The ultrasensitive TSH is also known as 3rd generation TSH. Each TSH generation shows improved sensitivity on the lower end of the TSH range.
* 1st generation TSH - sensitivity down to 1 or 2 mU/L (could not detect between euthyroid levels and hyperthyroidism)
* 2nd generation TSH - sensitivity down to 0.1 or 0.2 mU/L
* 3rd generation/ultrasensitive TSH - sensitivity down to 0.01 or 0.02 mU/L.
Excerpt from The TSH Reference Range Wars: What's "Normal?", Who is Wrong, Who is Right...

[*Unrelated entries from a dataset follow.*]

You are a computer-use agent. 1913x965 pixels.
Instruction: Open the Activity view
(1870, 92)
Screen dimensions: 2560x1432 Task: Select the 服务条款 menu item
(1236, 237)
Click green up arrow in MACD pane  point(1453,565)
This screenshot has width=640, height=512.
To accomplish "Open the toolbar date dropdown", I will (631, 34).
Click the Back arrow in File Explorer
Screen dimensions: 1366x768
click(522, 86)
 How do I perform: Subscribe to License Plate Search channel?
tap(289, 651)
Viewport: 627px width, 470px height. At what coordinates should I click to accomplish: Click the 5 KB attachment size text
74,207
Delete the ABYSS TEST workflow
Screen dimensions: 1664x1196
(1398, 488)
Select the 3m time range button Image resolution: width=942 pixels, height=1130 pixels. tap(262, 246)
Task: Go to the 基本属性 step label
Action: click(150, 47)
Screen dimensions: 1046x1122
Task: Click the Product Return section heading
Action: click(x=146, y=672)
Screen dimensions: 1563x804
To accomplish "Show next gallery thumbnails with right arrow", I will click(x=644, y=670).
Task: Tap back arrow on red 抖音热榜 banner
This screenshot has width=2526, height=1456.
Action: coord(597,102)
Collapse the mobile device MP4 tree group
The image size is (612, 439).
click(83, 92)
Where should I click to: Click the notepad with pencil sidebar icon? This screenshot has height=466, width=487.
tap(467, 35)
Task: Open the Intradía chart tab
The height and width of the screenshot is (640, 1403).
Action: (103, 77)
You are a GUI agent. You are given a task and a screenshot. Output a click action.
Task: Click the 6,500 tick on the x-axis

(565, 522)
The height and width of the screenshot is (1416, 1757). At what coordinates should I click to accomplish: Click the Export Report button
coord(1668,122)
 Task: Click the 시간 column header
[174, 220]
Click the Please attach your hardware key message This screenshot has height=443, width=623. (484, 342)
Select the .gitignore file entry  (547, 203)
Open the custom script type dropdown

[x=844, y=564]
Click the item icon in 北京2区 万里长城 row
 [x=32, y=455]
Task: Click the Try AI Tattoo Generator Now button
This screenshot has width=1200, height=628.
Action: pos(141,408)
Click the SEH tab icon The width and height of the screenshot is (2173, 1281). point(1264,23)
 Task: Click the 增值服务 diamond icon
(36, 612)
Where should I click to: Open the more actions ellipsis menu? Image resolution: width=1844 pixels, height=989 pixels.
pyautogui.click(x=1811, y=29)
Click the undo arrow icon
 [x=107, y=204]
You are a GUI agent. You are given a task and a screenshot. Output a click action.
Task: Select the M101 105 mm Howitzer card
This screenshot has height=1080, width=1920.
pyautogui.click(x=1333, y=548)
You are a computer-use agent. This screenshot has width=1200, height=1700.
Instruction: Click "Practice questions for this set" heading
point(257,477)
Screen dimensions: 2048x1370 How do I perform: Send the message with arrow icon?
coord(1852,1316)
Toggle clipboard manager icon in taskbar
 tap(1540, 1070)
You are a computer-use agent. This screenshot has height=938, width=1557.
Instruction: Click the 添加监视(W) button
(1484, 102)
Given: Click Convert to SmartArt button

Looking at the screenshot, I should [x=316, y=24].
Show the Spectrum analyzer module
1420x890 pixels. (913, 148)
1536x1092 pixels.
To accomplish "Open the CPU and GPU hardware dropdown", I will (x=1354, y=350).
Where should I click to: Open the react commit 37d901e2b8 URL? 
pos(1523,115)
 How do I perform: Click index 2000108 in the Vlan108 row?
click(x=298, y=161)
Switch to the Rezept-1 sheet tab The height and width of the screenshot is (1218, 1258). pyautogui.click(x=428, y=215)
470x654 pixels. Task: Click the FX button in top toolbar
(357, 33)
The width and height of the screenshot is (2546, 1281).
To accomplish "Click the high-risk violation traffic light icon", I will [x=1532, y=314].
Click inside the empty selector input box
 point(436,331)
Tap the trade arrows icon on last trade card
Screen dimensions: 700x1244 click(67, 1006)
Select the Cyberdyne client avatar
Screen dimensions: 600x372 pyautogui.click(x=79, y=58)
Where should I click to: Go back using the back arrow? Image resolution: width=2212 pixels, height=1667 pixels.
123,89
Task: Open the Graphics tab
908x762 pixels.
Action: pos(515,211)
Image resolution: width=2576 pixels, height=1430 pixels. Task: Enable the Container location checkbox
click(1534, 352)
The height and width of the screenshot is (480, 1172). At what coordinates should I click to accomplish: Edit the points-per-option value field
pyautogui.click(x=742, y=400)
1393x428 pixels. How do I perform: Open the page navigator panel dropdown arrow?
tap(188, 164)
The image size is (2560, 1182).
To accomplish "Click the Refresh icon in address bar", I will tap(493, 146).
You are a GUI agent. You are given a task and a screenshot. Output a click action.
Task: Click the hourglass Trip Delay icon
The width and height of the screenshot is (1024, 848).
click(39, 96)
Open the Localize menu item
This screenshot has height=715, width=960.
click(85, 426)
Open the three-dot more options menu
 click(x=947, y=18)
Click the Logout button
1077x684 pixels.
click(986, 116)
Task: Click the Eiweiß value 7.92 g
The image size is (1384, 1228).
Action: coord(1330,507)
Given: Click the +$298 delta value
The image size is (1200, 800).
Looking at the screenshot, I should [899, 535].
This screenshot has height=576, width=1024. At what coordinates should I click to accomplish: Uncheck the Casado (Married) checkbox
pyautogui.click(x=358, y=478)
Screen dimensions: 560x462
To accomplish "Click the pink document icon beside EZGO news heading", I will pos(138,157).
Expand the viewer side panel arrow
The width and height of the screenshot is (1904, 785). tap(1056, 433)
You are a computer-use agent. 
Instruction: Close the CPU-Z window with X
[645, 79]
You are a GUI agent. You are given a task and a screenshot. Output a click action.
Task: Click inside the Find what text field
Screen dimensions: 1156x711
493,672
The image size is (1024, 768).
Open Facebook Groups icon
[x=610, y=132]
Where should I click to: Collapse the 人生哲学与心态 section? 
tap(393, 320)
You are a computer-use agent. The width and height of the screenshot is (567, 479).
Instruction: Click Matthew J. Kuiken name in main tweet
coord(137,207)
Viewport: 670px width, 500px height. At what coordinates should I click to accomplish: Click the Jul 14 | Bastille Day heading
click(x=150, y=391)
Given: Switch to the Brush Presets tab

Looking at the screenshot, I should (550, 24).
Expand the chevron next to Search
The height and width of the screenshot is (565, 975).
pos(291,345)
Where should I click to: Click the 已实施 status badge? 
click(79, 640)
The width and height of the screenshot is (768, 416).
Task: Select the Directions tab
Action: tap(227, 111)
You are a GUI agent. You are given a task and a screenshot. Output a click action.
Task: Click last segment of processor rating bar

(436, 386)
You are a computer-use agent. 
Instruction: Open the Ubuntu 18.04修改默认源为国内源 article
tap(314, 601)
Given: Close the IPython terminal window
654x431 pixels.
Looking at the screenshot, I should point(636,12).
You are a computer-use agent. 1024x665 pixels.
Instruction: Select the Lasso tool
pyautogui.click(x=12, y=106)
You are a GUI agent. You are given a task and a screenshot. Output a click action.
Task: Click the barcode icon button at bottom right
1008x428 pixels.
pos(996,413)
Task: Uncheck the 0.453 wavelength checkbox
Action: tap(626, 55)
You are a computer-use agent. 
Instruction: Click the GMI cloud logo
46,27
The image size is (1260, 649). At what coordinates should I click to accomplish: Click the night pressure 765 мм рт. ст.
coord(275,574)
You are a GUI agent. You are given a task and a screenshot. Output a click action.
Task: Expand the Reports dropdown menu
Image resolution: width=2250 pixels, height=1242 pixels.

"In their article, they point to some key facts, including:
* In an iodine-sufficient population, the mean TSH is 1.5
* In African-Americans with low incidence of Hashimoto's thyroiditis, the mean TSH is 1.18, which suggests that "this is close to the true normal mean for a normal population"
* When people with positive antithyroid antibodies or family history of autoimmune thyroid disease are excluded from the "reference range" cohort, the normal reference range becomes .4 to 2.5"
AACE recommended many years ago that TSH range be changed to 0.3-3.0. So, yes, yours is borderline.
Do you have symptoms?
Did they test anything else besides TSH?
"Ultra sensitive" is just a description of the accuracy of the test kit.